Mari knelt by a shallow pool of dried chemical-spill. “My guess is mana density. Anise has a lot, as would most things exposed to the density of this area. There were no creatures nearby in the woods. It snatched up a salt-water fish from somewhere in the vicinity as well. I think what separates us is that we’re pretty low on mana, like ghosts compared to the ambient levels.”
Kris let out a short huff of air that resembled a short laugh. “Pretty smart. A shame nobody else gets to see you be so quick-witted.”
Before she could reply, Mari frowned, eyes cast to the ground more often than not to watch her step.
“Look at this…”
Kris went over a desk to reach her, skipping the root-laden ground.
“Is that a head? In a helmet?”
Mari gently nudged it with her boot, then scooped the object up.

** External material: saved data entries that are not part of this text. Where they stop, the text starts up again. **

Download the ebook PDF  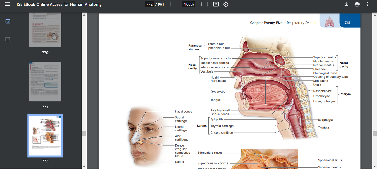click(x=346, y=4)
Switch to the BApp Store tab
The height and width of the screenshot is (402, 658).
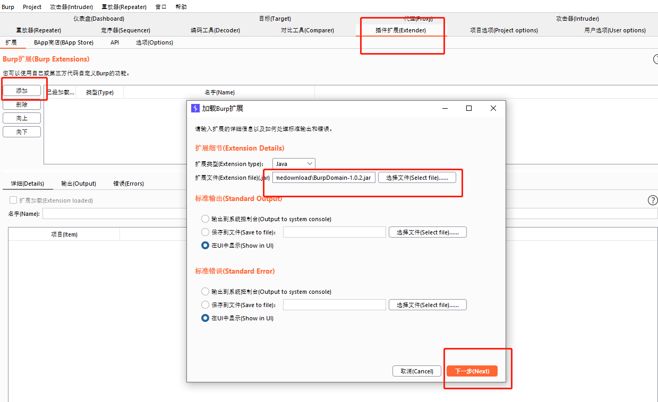click(64, 42)
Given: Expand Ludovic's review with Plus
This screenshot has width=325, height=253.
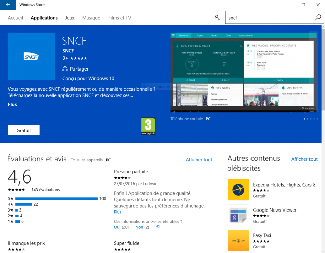Looking at the screenshot, I should pyautogui.click(x=118, y=212).
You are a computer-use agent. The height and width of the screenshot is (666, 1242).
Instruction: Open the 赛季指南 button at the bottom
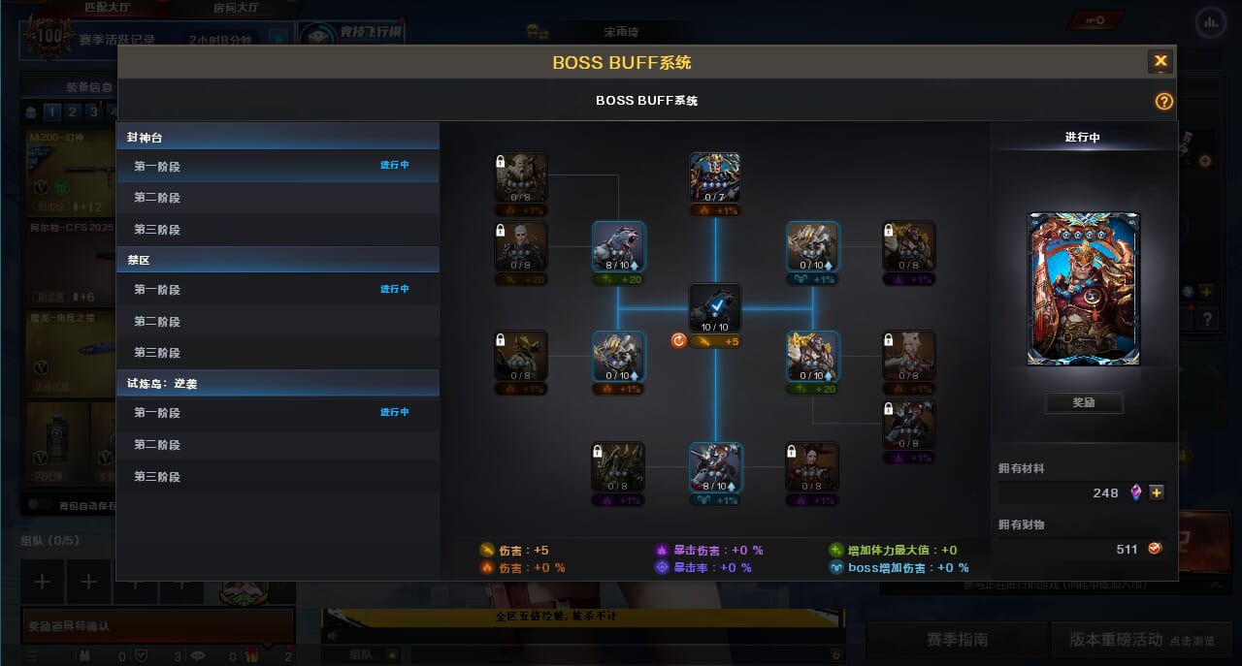tap(957, 640)
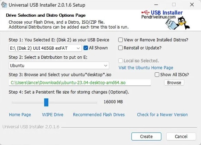
Task: Click the persistent file size slider handle
Action: point(46,102)
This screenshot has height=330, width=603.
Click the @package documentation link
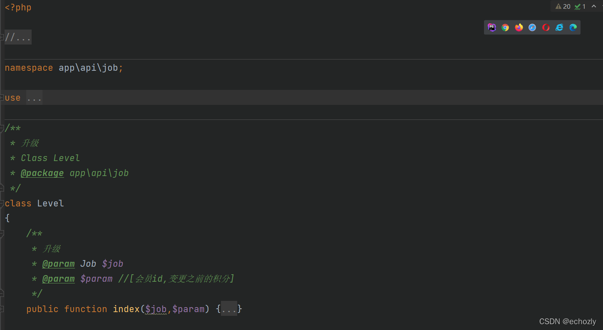pos(42,173)
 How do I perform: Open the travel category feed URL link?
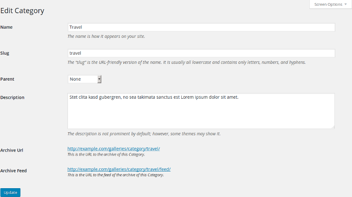click(x=119, y=169)
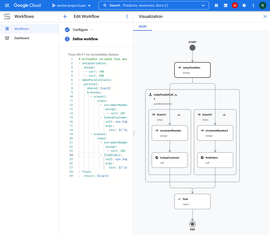The image size is (270, 235).
Task: Collapse the branch1 steps group
Action: 179,115
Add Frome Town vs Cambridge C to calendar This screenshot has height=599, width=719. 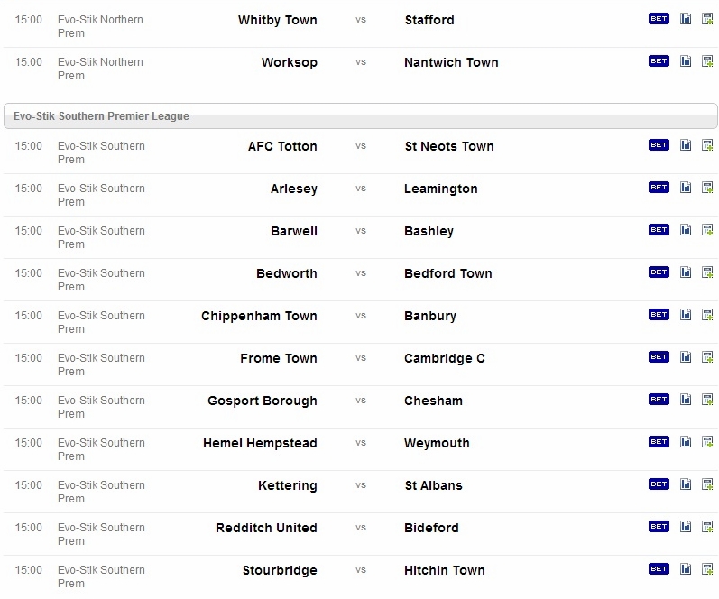click(x=707, y=357)
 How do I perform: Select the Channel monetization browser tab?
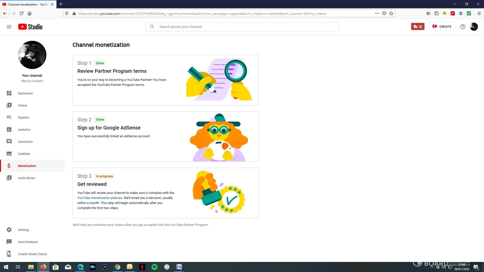pos(26,4)
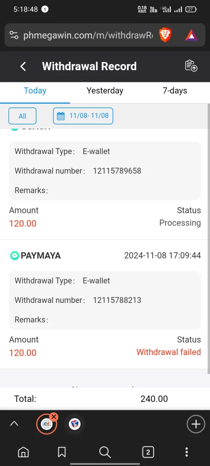Viewport: 210px width, 466px height.
Task: Select the Today tab
Action: [x=35, y=91]
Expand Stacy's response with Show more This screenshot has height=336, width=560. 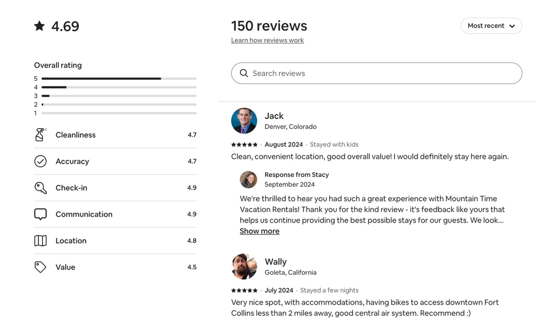[259, 231]
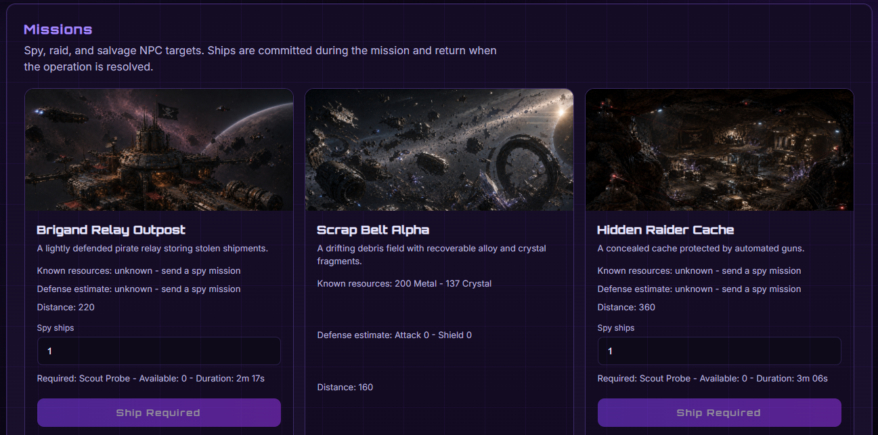The height and width of the screenshot is (435, 878).
Task: Focus the Hidden Raider Cache spy ships field
Action: [720, 351]
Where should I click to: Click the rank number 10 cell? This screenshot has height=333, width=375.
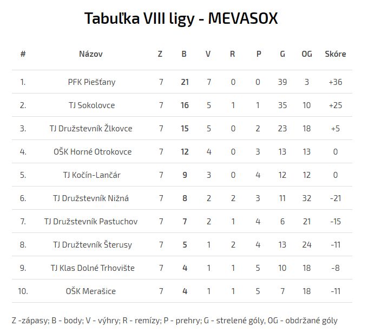tap(23, 291)
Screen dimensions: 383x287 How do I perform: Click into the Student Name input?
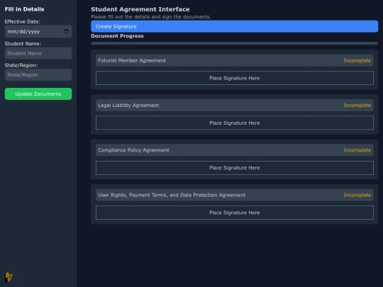(x=38, y=53)
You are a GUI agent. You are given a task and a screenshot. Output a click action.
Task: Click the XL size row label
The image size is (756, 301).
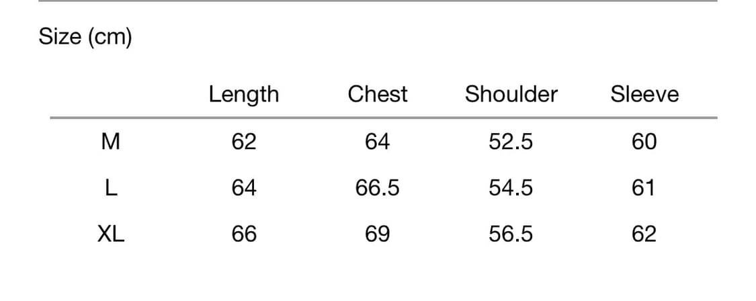click(111, 234)
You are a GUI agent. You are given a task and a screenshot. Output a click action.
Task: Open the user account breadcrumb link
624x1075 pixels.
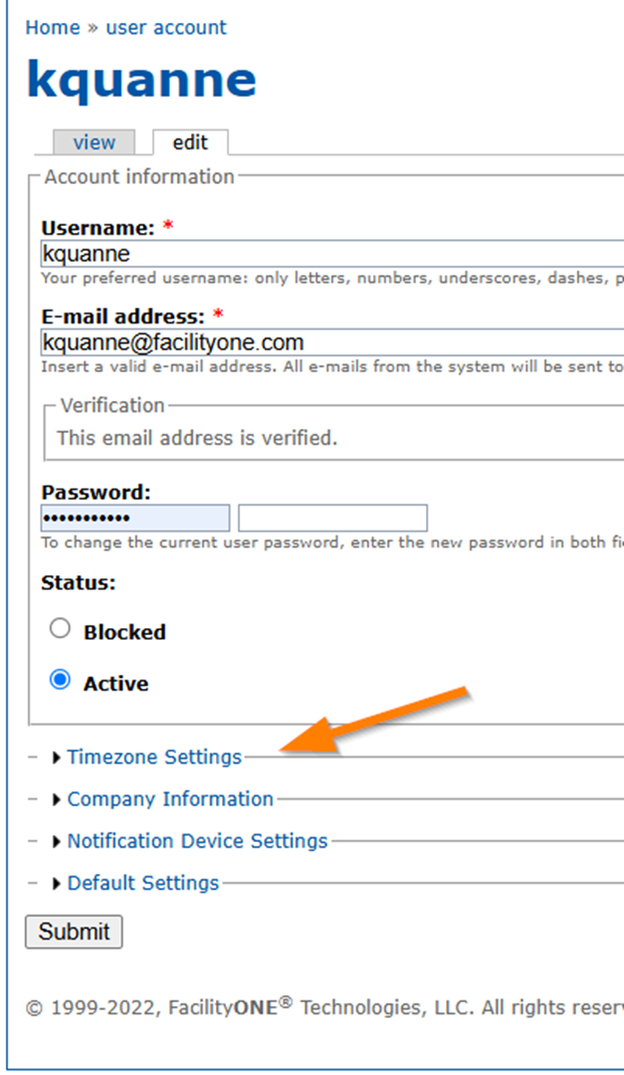pyautogui.click(x=165, y=27)
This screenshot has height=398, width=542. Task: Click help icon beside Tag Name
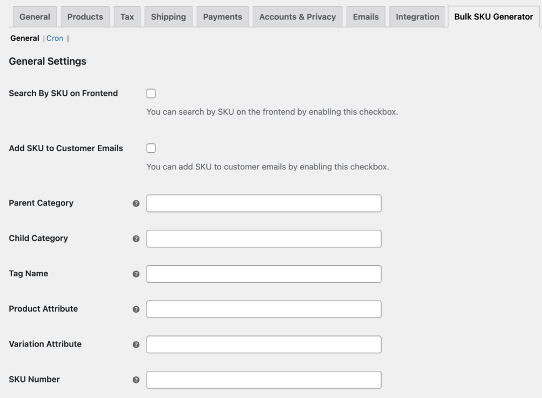pos(136,275)
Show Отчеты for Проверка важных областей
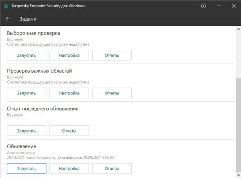This screenshot has height=178, width=241. [x=112, y=93]
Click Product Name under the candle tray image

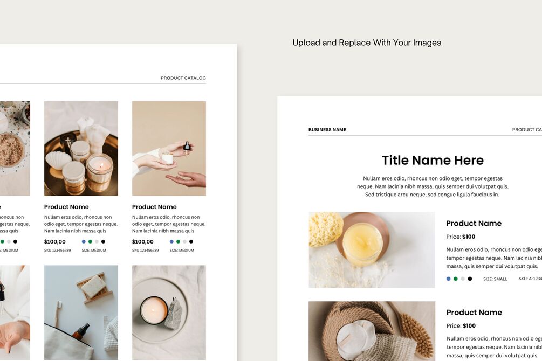66,207
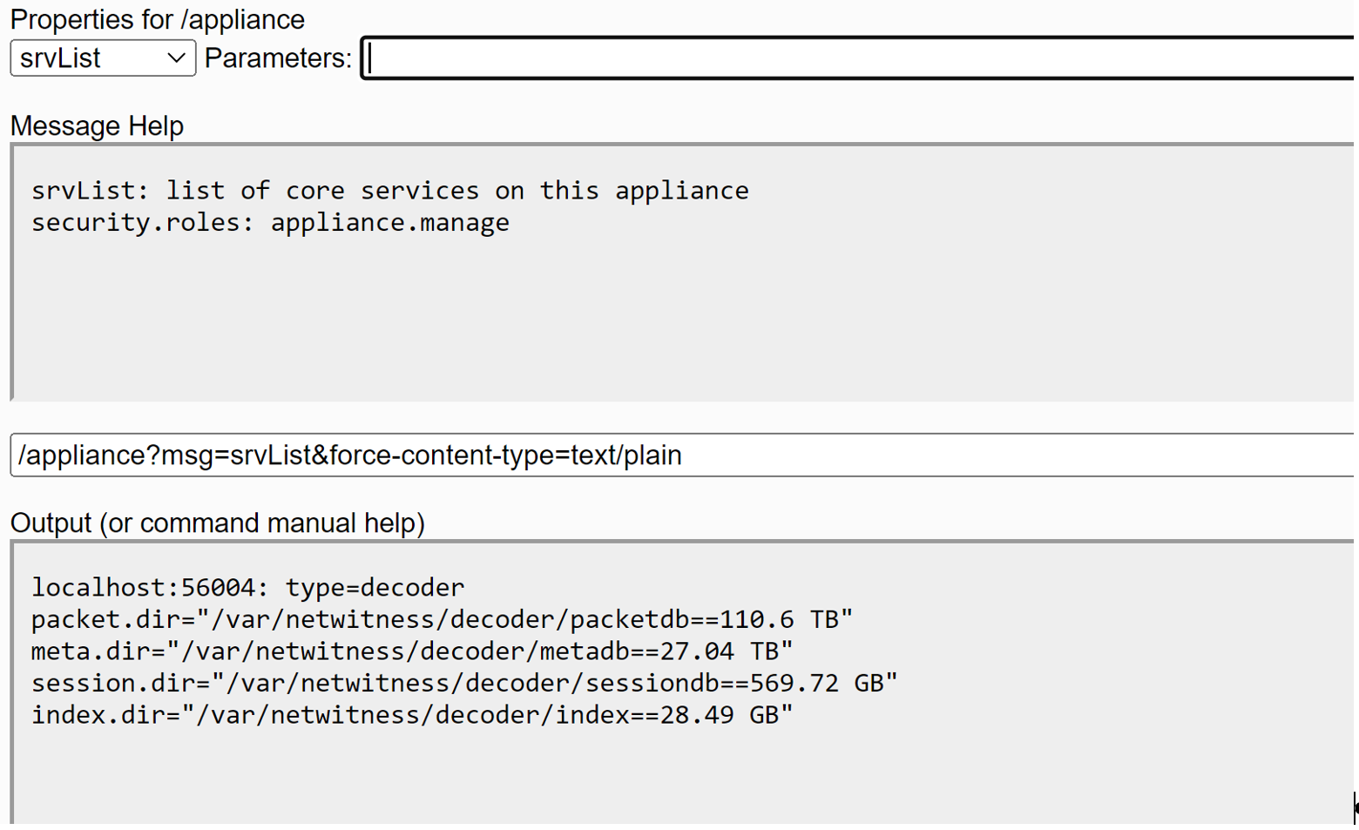Click 'appliance.manage' role text in help
Viewport: 1359px width, 830px height.
click(389, 223)
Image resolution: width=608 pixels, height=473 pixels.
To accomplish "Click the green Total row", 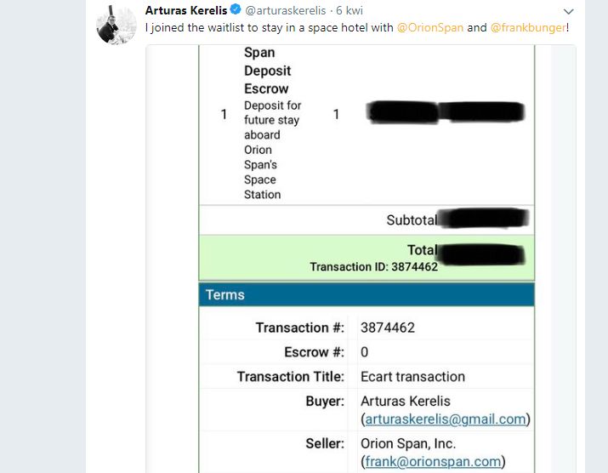I will pos(367,259).
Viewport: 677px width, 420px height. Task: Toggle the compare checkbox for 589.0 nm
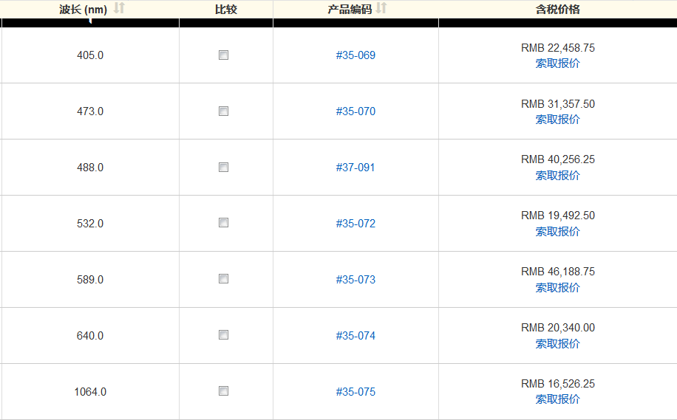tap(223, 279)
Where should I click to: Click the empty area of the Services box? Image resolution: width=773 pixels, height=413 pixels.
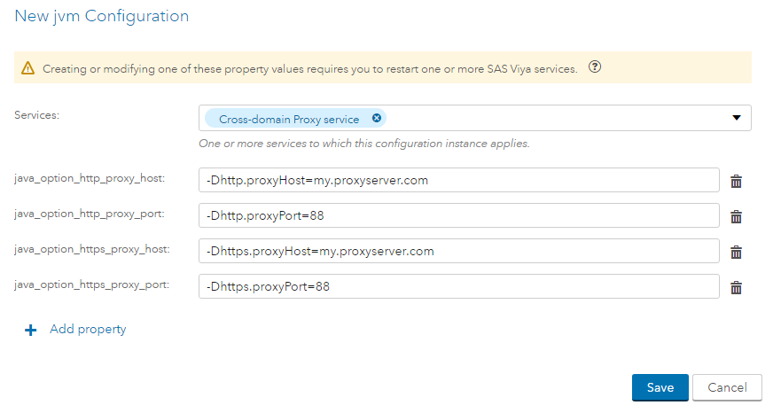point(550,118)
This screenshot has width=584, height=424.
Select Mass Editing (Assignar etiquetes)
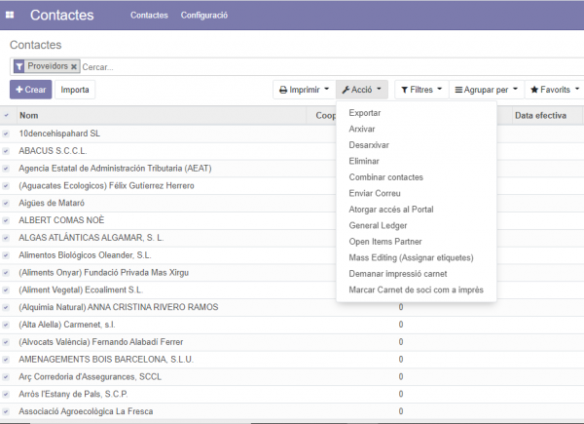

It was a head, but not a human one. Nor any other living race. The metal casing had wires and bizarre components sticking out from the neck. Mari was no expert, but Marielle had a few memories from R&D back on Earth and on the colony world. Most mechanisms moved using pistons, meaning pneumatics or hydraulics. The head showed no signs of either. No geared tracks, either.
Kris placed a hand on it, then frowned. “This is… hybrid technology with etched runes and mana catalysts. Are there any other parts around? I’d love to study this.”
Mari bit her lip. “It’ll have to wait. We can probably come back here, but Anise needs us for now.”
With a sigh, Kris nodded, then strode for the door back into the hallway.
Their trip around the rough area of the vermillion rot lab continued at a more brisk pace.
“I hate to say it,” Mari began.
“But there’s no way inside.” Kris finished.
“Which means we’ll have to go with plan B.”
Kris frowned. “And that is? Don’t tell me it’s some creatively suicidal plan.”
Mari shook her head.
“What we need is a distraction. Get the tree focused elsewhere, making an opportunity for someone to get into the lab, hopefully while the tree is destroying anything but this lab.”
Kris shook her head. “How does that work out in your head? Its limbs are everywhere. The decoy will get grabbed up fast. And how does that help us get you past those frequency generators?”
“I’ll have to burn out my own affliction first.”
“I see. And that means I am the distraction.” Kris seemed unhappy. Mari wasn’t very happy about it, either.